Township in Ohio, US

Dover Township is one of the fourteen townships of Athens County, Ohio, United States. The 2020 census found 3,387 people in the township.

==Geography==
Located in the northwestern part of the county, it borders the following townships:
- Trimble Township - north
- Homer Township, Morgan County - northeast corner
- Ames Township - east
- Canaan Township - southeast corner
- Athens Township - south
- Waterloo Township - southwest corner
- York Township - west
- Ward Township, Hocking County - northwest corner

Several populated places are located in Dover Township:
- The village of Chauncey, in the center
- Part of the census-designated place of The Plains, in the south
- The unincorporated community of Millfield, in the north
- The unincorporated community of Liars Corner, in the east

Much of the township is part of the Wayne National Forest.

==Name and history==
Dover Township was organized in 1811.

Statewide, other Dover Townships are located in Fulton, Tuscarawas, and Union counties.

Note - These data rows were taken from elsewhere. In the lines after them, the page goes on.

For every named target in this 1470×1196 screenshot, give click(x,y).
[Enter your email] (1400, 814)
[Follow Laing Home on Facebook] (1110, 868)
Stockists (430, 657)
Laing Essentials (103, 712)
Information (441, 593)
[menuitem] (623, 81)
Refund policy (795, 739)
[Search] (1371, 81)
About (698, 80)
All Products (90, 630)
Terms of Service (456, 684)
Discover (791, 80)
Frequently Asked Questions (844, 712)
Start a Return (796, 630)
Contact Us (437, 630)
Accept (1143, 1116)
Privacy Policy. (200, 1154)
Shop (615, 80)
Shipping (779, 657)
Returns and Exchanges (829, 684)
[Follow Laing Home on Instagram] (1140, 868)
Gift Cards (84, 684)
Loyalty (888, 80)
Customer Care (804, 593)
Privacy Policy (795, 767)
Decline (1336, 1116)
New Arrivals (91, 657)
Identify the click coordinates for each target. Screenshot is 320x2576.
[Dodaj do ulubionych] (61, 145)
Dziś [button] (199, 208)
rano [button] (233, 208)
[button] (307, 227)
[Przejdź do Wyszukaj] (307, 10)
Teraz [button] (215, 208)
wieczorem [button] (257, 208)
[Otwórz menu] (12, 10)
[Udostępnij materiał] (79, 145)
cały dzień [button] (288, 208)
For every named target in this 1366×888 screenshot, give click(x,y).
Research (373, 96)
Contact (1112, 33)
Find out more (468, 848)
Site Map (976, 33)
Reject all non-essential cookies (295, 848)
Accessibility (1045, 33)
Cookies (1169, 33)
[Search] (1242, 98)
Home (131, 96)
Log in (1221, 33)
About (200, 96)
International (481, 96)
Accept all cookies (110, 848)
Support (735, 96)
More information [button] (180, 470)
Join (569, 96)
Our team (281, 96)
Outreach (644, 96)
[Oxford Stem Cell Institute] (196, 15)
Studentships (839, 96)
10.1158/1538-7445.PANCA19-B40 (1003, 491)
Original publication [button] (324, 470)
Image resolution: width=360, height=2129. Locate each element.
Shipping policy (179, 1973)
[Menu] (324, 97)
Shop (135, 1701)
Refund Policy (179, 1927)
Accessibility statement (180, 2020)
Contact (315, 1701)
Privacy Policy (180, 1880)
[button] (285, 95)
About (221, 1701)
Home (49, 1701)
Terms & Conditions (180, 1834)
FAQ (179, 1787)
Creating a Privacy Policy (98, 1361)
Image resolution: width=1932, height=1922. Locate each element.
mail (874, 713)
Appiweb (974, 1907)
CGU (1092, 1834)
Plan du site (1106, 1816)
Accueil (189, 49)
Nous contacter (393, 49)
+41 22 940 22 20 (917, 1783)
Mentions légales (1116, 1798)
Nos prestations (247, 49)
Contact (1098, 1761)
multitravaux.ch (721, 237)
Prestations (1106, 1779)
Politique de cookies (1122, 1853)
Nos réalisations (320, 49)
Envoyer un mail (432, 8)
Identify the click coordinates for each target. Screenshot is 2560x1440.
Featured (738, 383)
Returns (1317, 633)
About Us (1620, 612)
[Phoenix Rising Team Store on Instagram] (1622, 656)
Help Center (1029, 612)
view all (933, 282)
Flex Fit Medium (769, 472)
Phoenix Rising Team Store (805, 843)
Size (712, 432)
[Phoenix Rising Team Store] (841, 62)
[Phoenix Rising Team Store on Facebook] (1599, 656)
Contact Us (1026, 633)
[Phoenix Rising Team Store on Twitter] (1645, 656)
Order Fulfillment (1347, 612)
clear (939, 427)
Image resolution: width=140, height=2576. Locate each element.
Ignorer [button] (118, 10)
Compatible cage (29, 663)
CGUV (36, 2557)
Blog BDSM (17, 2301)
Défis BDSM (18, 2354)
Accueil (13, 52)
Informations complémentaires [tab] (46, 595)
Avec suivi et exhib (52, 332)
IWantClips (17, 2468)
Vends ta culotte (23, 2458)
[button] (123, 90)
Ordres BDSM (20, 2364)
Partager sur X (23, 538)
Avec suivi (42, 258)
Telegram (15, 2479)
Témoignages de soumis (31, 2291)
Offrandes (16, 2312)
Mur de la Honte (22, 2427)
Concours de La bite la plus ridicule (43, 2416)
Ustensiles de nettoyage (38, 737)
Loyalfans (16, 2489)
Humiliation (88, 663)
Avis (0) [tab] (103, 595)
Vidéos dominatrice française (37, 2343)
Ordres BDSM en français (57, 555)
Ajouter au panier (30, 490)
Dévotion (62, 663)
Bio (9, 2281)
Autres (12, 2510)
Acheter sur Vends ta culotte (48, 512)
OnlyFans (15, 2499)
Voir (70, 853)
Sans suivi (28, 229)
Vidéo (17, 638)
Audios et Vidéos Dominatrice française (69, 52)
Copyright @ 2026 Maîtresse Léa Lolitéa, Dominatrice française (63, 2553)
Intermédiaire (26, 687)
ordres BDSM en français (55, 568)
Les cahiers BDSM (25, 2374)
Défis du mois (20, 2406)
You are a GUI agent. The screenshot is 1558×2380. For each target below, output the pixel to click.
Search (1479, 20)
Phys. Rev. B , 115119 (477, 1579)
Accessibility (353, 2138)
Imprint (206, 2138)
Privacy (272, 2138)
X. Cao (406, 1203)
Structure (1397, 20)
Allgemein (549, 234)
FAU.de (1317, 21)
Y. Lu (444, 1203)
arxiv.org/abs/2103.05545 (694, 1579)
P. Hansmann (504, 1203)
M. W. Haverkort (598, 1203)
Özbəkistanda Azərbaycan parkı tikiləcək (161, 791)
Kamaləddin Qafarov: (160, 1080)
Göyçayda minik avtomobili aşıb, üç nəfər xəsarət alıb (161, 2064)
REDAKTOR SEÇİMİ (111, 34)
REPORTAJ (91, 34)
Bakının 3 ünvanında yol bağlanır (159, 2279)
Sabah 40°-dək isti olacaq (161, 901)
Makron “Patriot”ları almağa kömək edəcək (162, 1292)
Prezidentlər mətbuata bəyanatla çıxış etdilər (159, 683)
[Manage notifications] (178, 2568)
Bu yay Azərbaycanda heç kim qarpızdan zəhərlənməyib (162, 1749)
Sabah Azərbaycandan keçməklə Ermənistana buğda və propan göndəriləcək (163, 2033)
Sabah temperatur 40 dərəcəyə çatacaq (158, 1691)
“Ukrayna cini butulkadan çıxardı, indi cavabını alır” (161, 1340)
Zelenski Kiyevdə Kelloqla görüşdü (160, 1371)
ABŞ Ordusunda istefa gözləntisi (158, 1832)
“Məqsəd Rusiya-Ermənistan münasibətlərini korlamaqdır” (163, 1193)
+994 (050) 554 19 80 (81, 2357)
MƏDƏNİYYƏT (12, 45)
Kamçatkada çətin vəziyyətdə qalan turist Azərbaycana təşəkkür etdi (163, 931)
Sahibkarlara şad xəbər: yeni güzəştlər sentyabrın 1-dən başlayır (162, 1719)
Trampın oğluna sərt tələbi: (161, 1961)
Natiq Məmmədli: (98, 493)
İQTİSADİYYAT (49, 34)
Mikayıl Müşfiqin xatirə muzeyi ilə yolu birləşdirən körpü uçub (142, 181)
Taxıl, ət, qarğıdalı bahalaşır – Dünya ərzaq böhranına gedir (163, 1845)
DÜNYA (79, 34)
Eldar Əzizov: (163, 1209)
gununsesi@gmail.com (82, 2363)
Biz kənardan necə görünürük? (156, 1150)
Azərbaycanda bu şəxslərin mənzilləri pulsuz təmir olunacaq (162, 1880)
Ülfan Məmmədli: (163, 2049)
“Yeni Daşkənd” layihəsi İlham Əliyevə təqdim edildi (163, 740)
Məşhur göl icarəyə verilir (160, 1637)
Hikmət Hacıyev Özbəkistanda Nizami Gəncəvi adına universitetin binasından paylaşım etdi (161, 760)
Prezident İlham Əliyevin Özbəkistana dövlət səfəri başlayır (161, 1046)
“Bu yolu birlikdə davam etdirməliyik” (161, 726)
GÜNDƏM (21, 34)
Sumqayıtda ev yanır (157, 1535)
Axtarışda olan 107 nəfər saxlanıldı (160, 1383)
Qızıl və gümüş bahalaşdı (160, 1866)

Coal mining has historically been important in Dover Township, which was the site of the Millfield Mine disaster of 1930.

==Government==
The township is governed by a three-member board of trustees, who are elected in November of odd-numbered years to a four-year term beginning on the following January 1. Two are elected in the year after the presidential election and one is elected in the year before it. There is also an elected township fiscal officer, who serves a four-year term beginning on April 1 of the year after the election, which is held in November of the year before the presidential election. Vacancies in the fiscal officership or on the board of trustees are filled by the remaining trustees.